Cathy McCormack meeting with a South African community activistI never thought that when I became active in the campaign for healthy housing that I would end up in the international struggle for justice, but that’s what happened when the people in my community in Glasgow started to make the links between our sick houses, our sick children, and the sickness of the planet.

Before I became active in 1982 I was politically ignorant and used to think that oppression was something that only happened to poor people in the “Third World” whose governments were either morally corrupt or politically insane. My real education started when I brought my own three healthy babies home to my cold, damp flat and my life became an endless struggle between my family and the fungus family.

During the course of our housing campaign I was forced to become a ‘why’ person and developed a real greed for useful knowledge. I wanted to know ‘why’ the people in working class communities like mine were being continually blamed, not only for causing the dampness in our homes but for our appalling health record.

Thatcherism forced millions of families like mine to live on welfare. She kept talking about the ‘free’ global market economy, but in reality it was enslaving everyone I knew in the poverty trap. It was then that I started to experience and witness human suffering on a scale which I never thought I would ever see in my lifetime. The unemployed, teenagers, homeless people, elderly people, sick people, single parents became the targets of public hysteria through the media who, like the government, seemed hellbent on persecuting us. The wider public were made to believe that the most defenceless people in our society posed the biggest threat to social and economic security since nuclear war. While the poor welfare state was being dismantled, it became evident that the rich welfare state was being refurbished.

That’s when I realised that there really was a war going on – ‘a war without bullets’; a war fought with briefcases instead of guns; a social, economic and psychological war where only the fittest and the richest were meant to survive.

At SEADs Shifting the Balance conference in 1993. Linda Gray, then SEAD Director, asked myself and my colleague Helen Martin to do a workshop on our campaign for healthy housing, which led to the first tenant-led solar housing project. Cecilia Moyo from South Africa was asked to listen to the story of our struggle and comment on the similarities facing people in South African townships.

It was evident that some people in the workshop knew more about “Third World” issues than they did about the struggle facing their own communities in Scotland. This was the first time they had heard our horror stories of living in cold, damp flats, the associated health problems, and how the poorest families owed hundreds of pounds in fuel debt, spending an estimated £10 million every year heating the sky above Easterhouse.

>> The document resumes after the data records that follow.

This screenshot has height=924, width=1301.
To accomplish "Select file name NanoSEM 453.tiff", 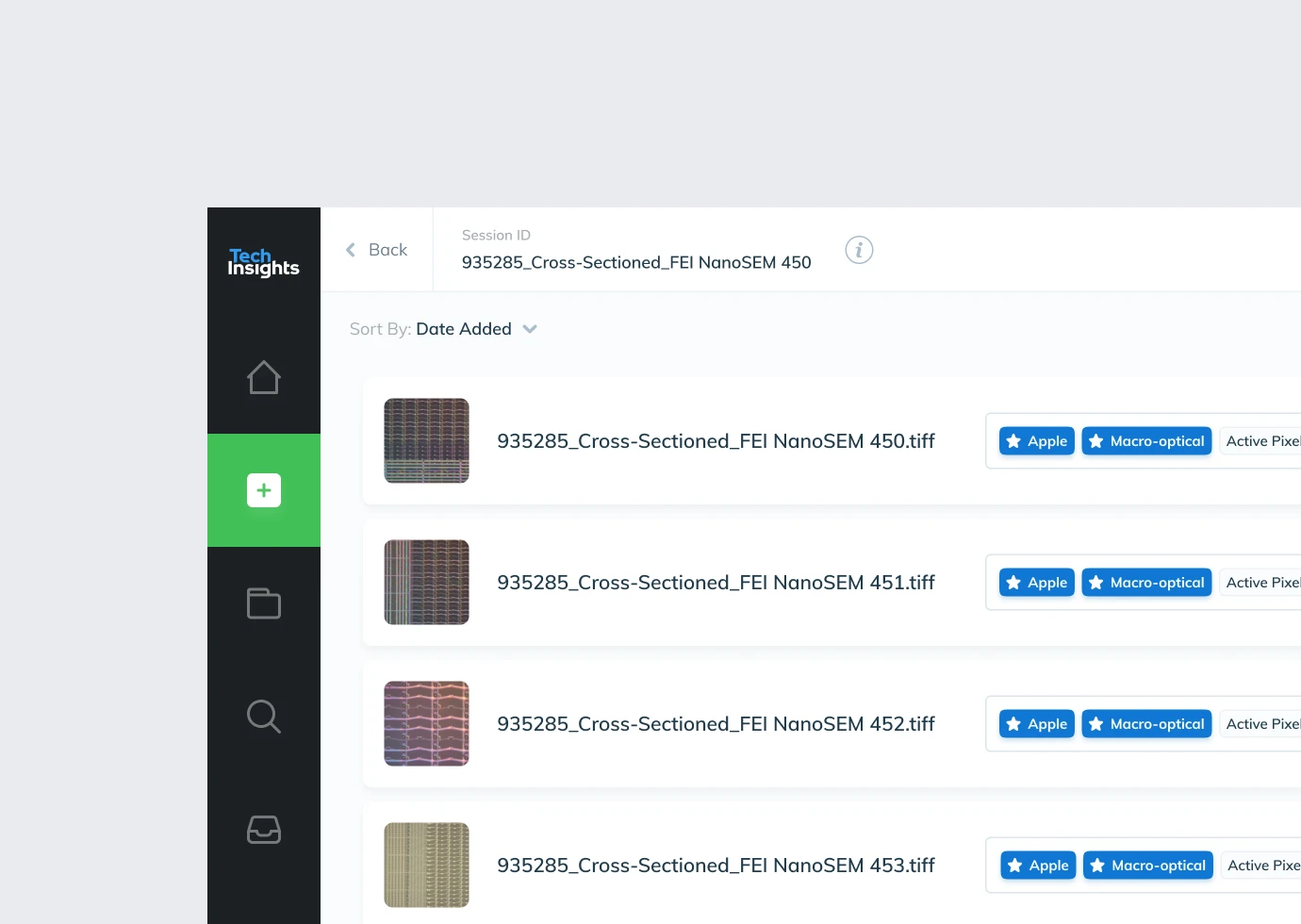I will click(x=716, y=866).
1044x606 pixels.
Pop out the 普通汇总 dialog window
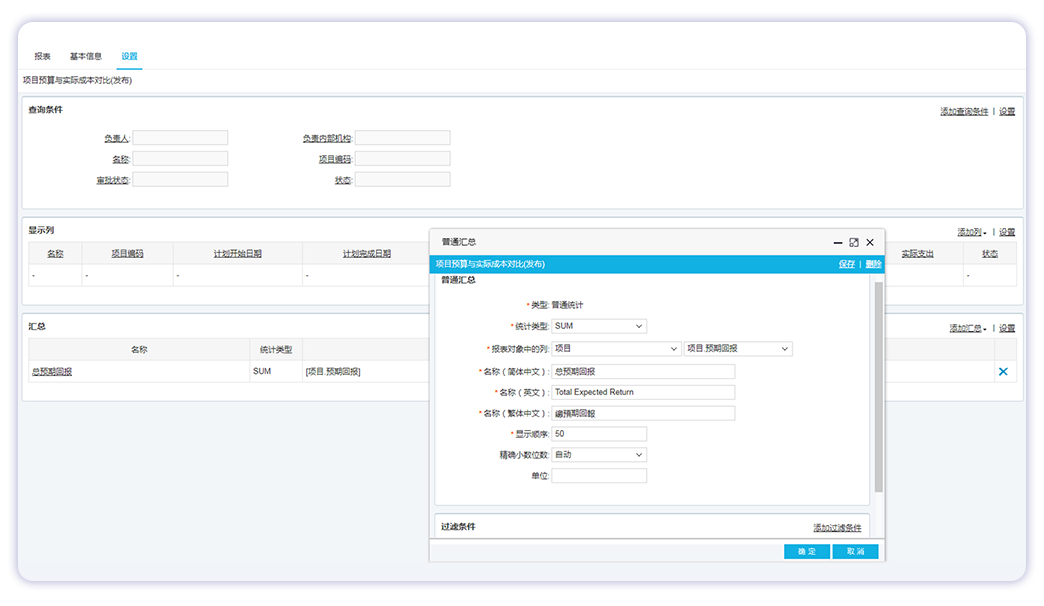(x=854, y=242)
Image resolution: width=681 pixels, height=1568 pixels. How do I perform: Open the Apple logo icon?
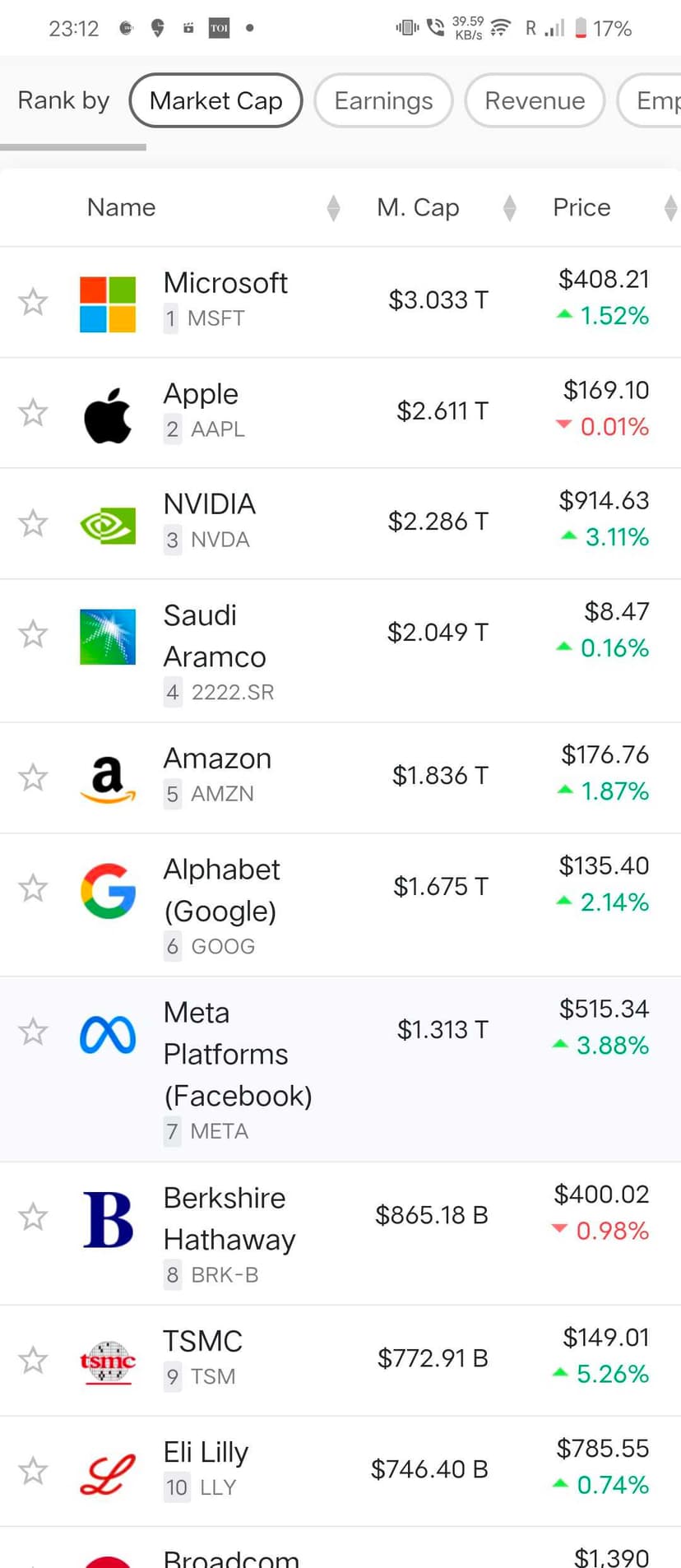point(108,415)
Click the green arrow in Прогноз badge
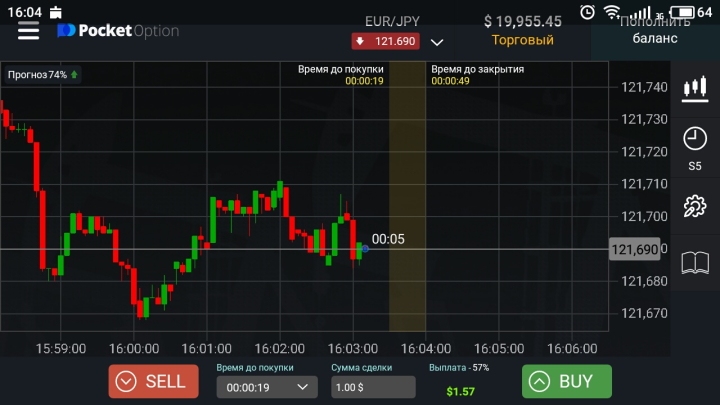The width and height of the screenshot is (720, 405). (x=75, y=75)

When I listened to the various guest speakers from different “Third World” countries, I could hardly believe just how much we had in common and felt that my spirit was totally on their wavelength. It was the first time I had been given the opportunity to exchange stories of oppression with overseas counterparts and to dispel some of the myths surrounding our poverty. It occurred to me then that we shared the same pain and negative image; an image created by unfriendly media and reinforced by ignorance. It was then that I recognised the real educational value of people from different parts of the world learning from each other’s experience of poverty and development.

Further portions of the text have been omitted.